Very quickly you realise that you've seen all this before.  Large cues are taken from Christopher Nolan's Insomnia and the grandaddy of the modern serial killer film, Silence of the Lambs.  There's a moody synth n' strings score that ominously underlines every sinister moment, effective enough, but a bit unimaginatively conceived.  Slightly more annoying is the over-the-top shaky cam present throughout.  I don't have a huge beef with shaky cam, it certainly doesn't make me nauseous, yet here it quickly gets a bit obnoxious.  Walker clearly wants to ground this film in reality as much as he can and shaky cam is a decent way of doing it - the technique adding a journalistic quality.  It's hugely overused here though - in some of the more crowded and dark scenes it's genuinely difficult to work out what's going on.

It's a bit distracting that Cage appears to be wearing the exact same suit from Bad Lieutenant: Port of Call New Orleans.  You expect him to whip out a crack pipe at any given moment.
These cinematic sins are small-fry when compared to the unpleasant sense of exploitation layered around the action. The film opens with an assurance that this a true story, an assurance that you'll find on practically every piece of marketing material.  Photographs of the actual victims in the case are even used as props by Nicholas Cage's character within the film.  As a coda,, these photographs are processed across the screen one by one to the soundtrack of some really shitty Nickelback sounding soft-rock. (seriously check it out, it's well crap) This is not only lame, lame lame, but kind of actually pretty offensive.

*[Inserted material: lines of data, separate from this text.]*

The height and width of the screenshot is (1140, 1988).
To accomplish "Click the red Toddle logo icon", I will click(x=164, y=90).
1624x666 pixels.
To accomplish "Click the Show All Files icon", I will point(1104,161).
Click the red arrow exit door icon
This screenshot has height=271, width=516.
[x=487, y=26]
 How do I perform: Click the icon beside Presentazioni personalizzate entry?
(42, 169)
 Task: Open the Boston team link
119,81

Clearly The Frozen Ground wants us to think it's memorialising the victims, the film justifying its existence as an educational tool to "tell their story".  They go so far as to make the absurd suggestion that as this is the first time the real-life 'Cindy' character has publically revisited her torture and rape, that the film's production might help her overcome some kind of psychological trauma.  This is hypocrisy of the highest order.  The reason this film exists at all is because someone saw a way to make a quick buck out of exploiting human misery.  The fact that the victims are dead is a boon to the producers - people that for obvious reasons can't object to their miserable deaths being used as fuel for a forgettable crime thriller.  

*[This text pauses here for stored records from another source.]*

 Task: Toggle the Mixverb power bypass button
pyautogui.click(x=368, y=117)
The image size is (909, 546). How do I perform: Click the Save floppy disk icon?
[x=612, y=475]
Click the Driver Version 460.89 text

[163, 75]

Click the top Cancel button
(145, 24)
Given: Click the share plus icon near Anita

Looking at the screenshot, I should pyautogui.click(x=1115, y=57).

With this and The Paperboy is John Cusack entering the creepy psychopath phase of his career?  
That a lot of people expect to make a lot money from this production is at the core of why I didn't like this. A Hollywood film starring Nicholas Cage as a heroic detective and John Cusack as a creepy serial killer on a wide international release isn't an educational tool in the slightest; it's a commercial venture.  This rankles, and to take the argument to its logical conclusion, the investors in this film are vultures profiting from torture, rape and murder.  If the film were merely to have been inspired by real-life events, like Silence of the Lambs or Psycho, I doubt I would have had a problem at all.  But The Frozen Ground smugly sits atop a throne of self-importance, using real-life trauma not only as a cheap way of giving undeserved gravitas to some humdrum character development, but as an advertising tool.

It’s a shame because there’s some intelligence to the way we see Hansen and Halcombe both fitting into a wider continuum of misogyny.  The crimes of Hansen are shown as a natural extension of a wider disregard of the rights of sex workers, every male character objectifies Cindy Paulson in some form or other, be it as a potential trophy for their hunting wall, as the key witness in a criminal case or simply and straightforwardly as their literal property.

But this interesting critique is almost entirely undermined by the film committing the exact objectification on real-life murder victims.  This is the Hollywood meat-grinder: feed beaten, raped and murdered women in one end, and out the other comes a piece of star-studded commercial entertainment, polished to a mirror sheen.  

Is it a bad film?  No. It's 'merely' mediocre.  But there's a stench of hypocrisy oozing from the cinema screen, filling the room until you begin to gag on it.